La faute inexcusable de l’employeur
La loi du 9 avril 1898 concernant les responsabilités dans les accidents du travail a instauré le principe d'une responsabilité sans faute et forfaitaire de l'employeur à l'égard du salarié victime d'un accident du travail. Afin de compléter cette réparation forfaitaire et parfois insuffisante face au degré de responsabilité de l'employeur, cette loi fit apparaître une nouvelle notion, celle de la faute inexcusable. Elle permet une indemnisation supplémentaire.
Ainsi, l'article 20 alinéa 3 dispose que : « Lorsqu'il est prouvé que l'accident est dû à la faute inexcusable du patron ou de ceux qu'il s'est substitués dans la direction, l'indemnité pourra être majorée, mais sans que la rente viagère ou le total des rentes allouées puisse dépasser soit la réduction soit le montant du salaire annuel. » Ces dispositions furent intégrées dans le Code de la sécurité sociale en son article L. 468, devenu par la suite, et encore aujourd'hui, l'article L. 452-1.
Cependant, aucune définition de la faute inexcusable n'était prévue par ces différents textes. Cette responsabilité est donc revenue aux tribunaux qui se sont montrés plutôt restrictifs jusqu'à l'année 2002 où, dans le sillage du scandale de l'amiante, une nouvelle définition plus souple de la faute inexcusable liée à l'obligation de sécurité du chef d'entreprise a commencé à être admise.

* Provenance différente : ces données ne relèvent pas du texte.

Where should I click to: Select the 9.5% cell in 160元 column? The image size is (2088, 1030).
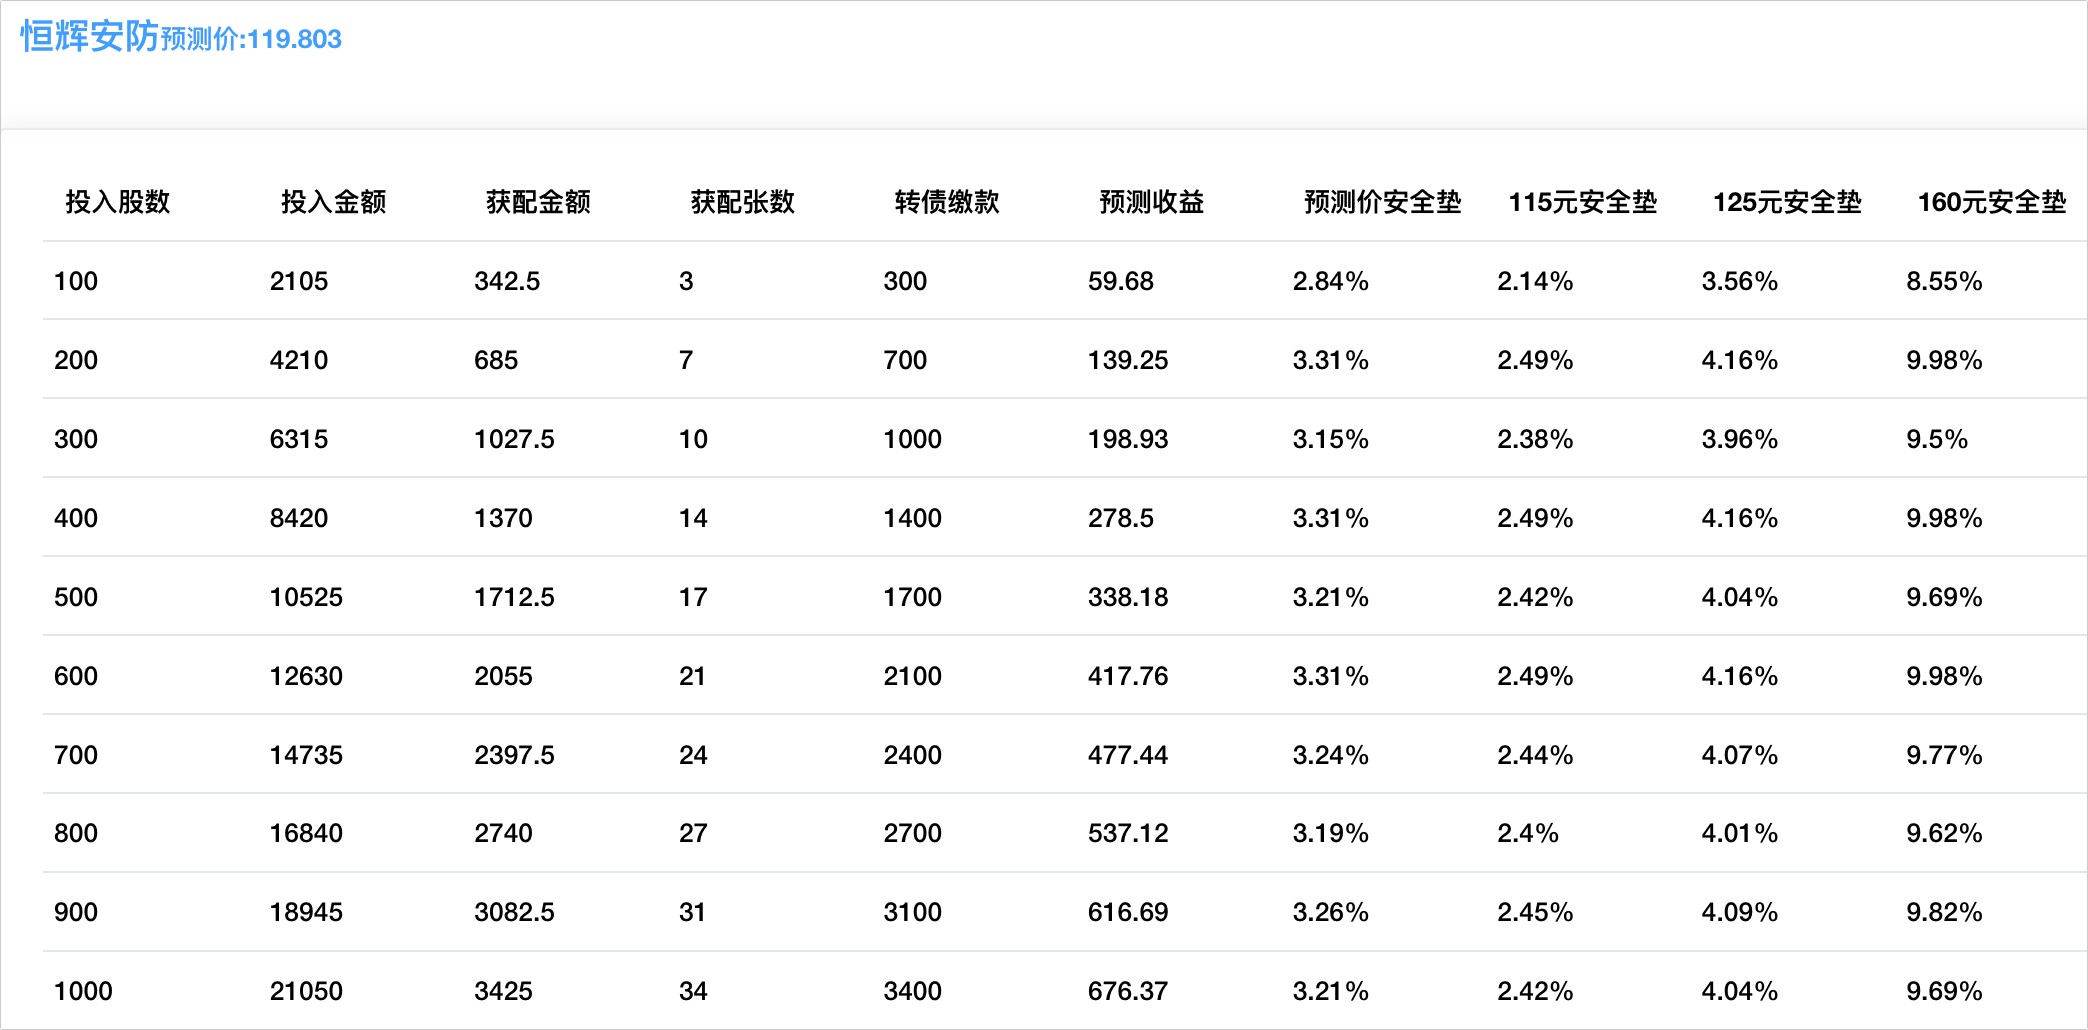(x=1936, y=439)
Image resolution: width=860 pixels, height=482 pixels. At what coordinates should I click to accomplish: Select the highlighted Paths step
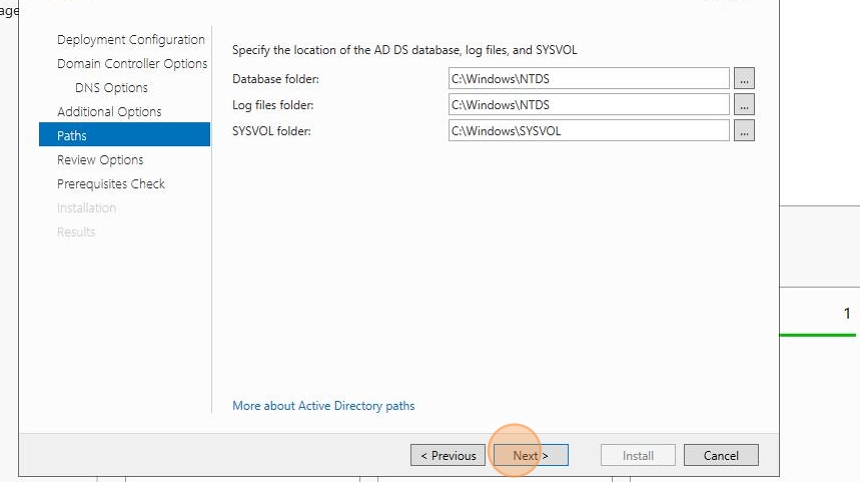[125, 135]
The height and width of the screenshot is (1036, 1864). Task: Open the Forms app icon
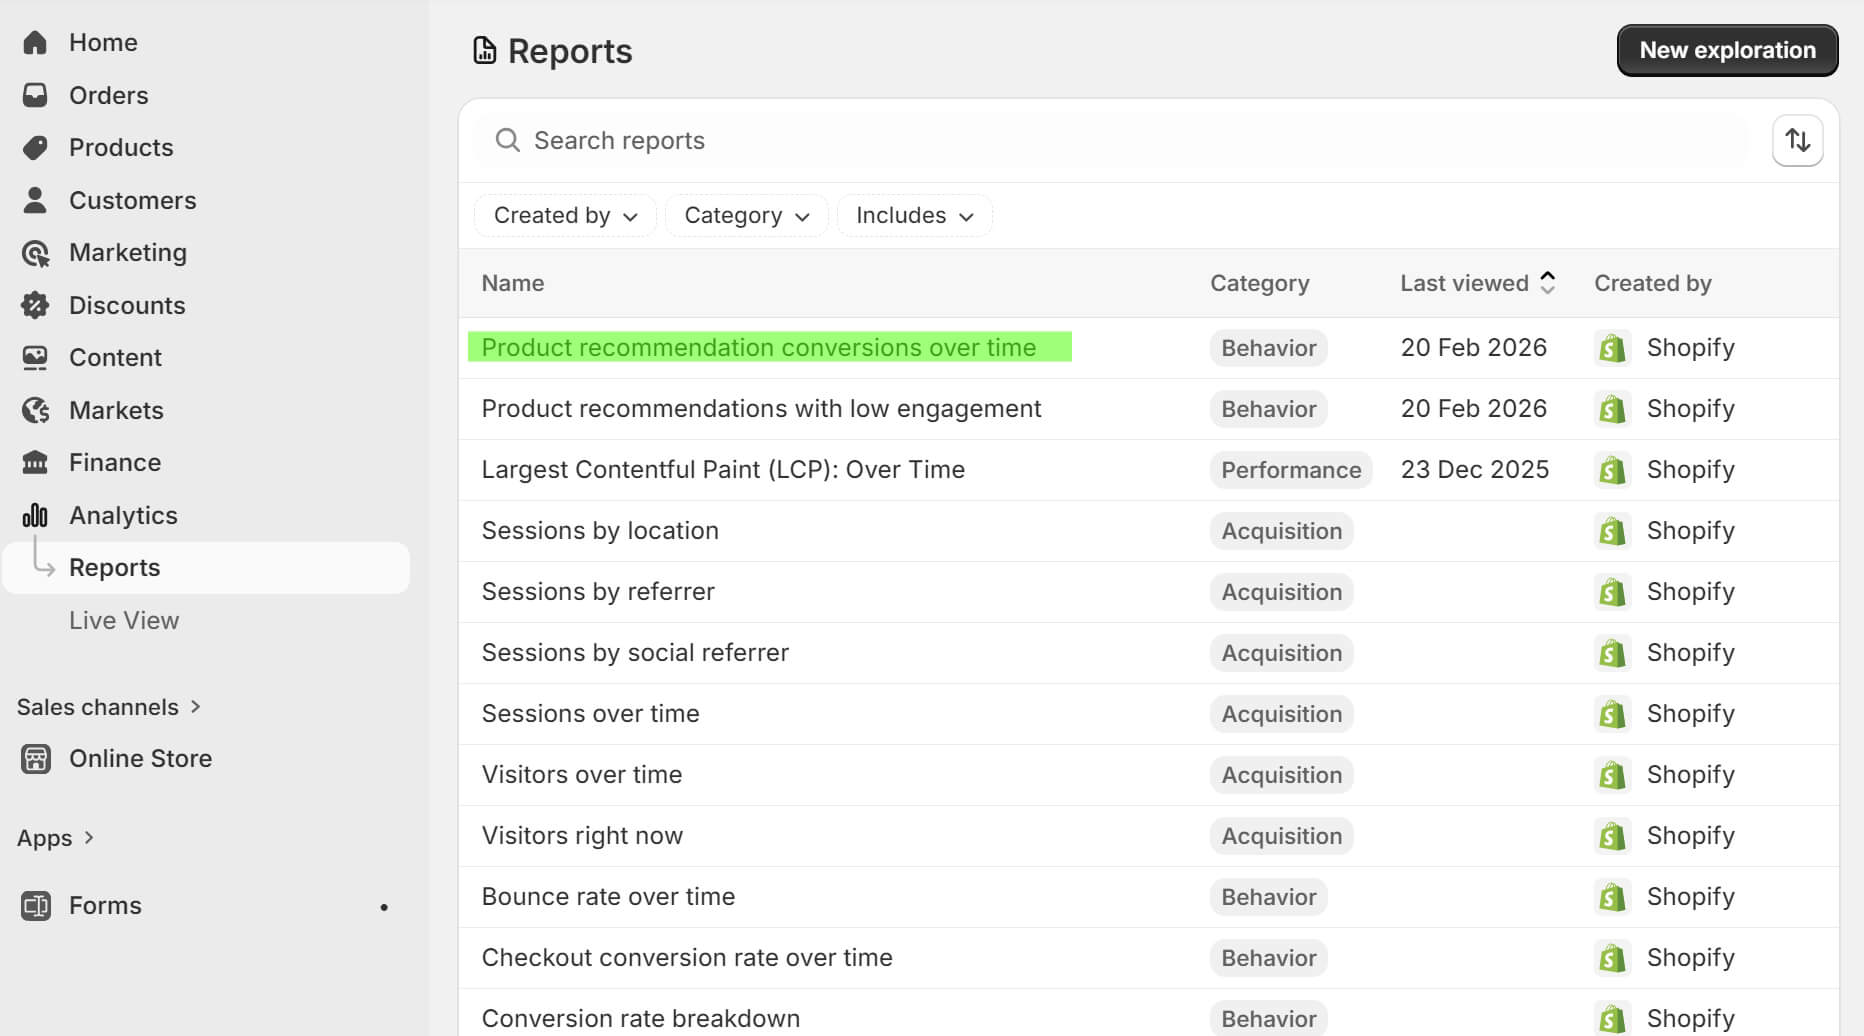pyautogui.click(x=35, y=905)
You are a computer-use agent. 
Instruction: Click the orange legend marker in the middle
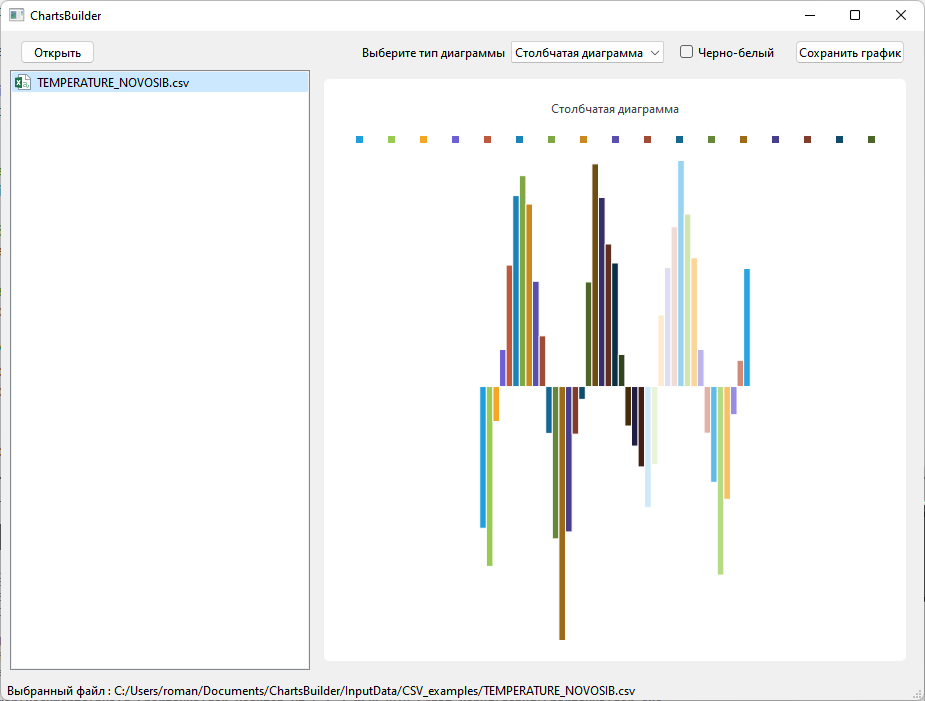pyautogui.click(x=583, y=139)
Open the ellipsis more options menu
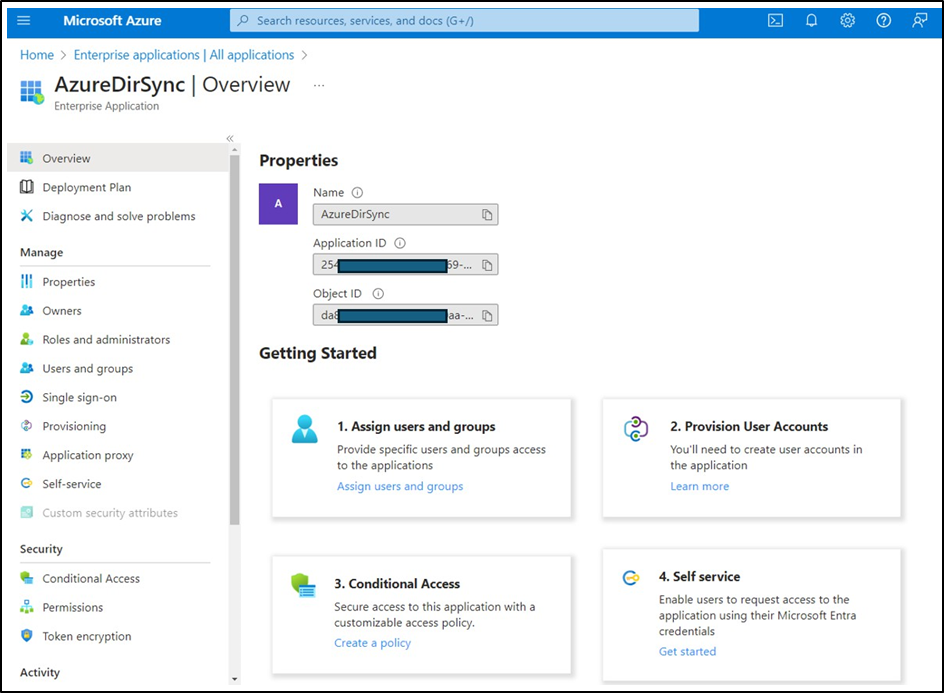The image size is (944, 693). (x=319, y=86)
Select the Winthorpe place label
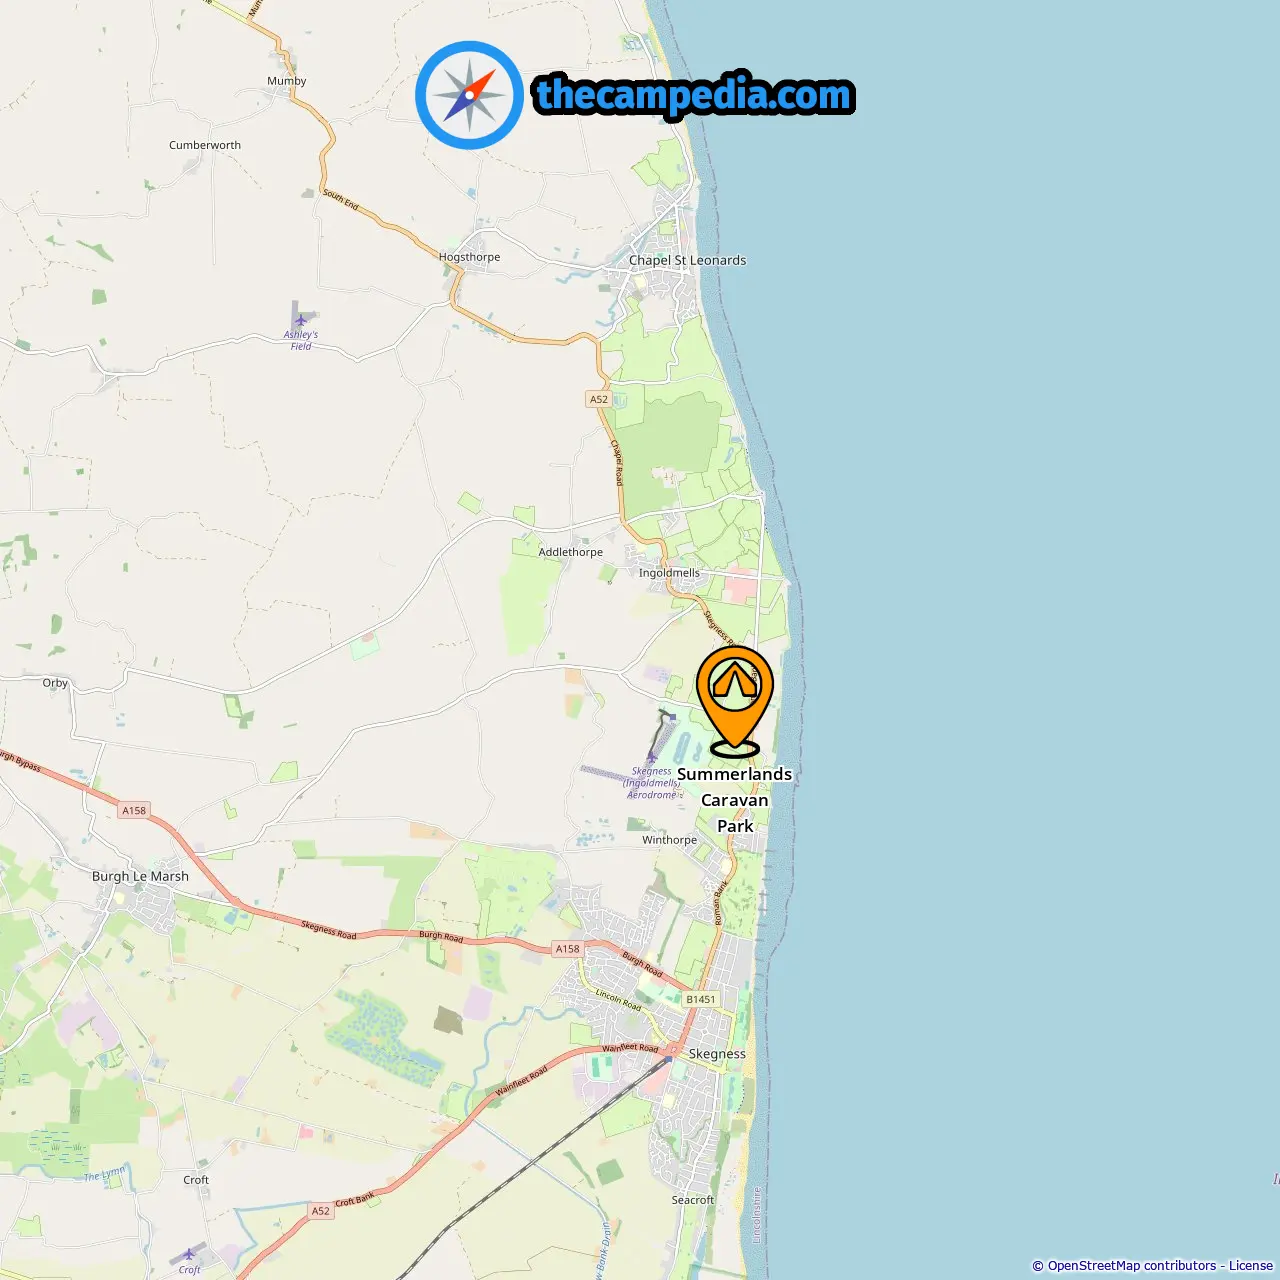Screen dimensions: 1280x1280 pyautogui.click(x=669, y=840)
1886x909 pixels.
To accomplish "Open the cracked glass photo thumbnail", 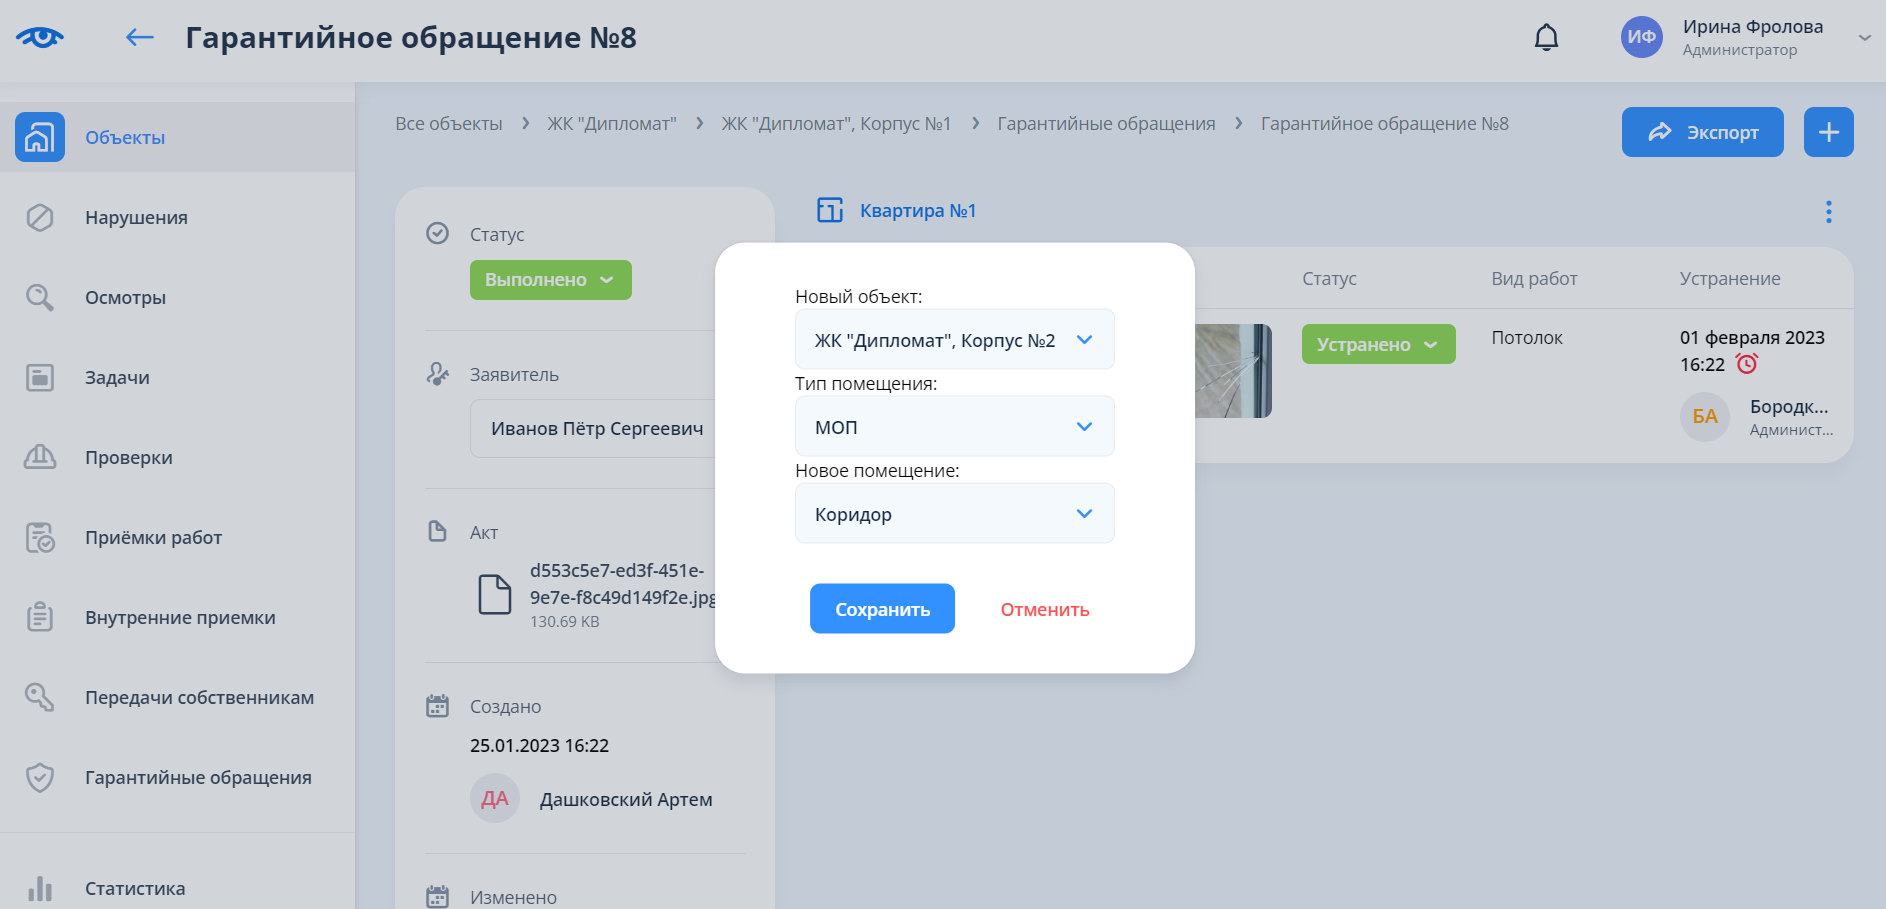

Il n'en demeure pas moins que les chiffres annuels des fautes inexcusables n'étant rendus publics par la Direction des risques professionnels – via des rapports annuels de l'assurance maladie – que depuis l'année 2017, il est difficile de connaître l'évolution du nombre de prises en charge – que cela soit au stade de la conciliation ou au stade du contentieux. Il serait pourtant intéressant de confronter cette quantité aux différentes évolutions jurisprudentielles qui ont sans doute facilité la reconnaissance de la faute inexcusable de l'employeur, au bénéfice des salariés victimes.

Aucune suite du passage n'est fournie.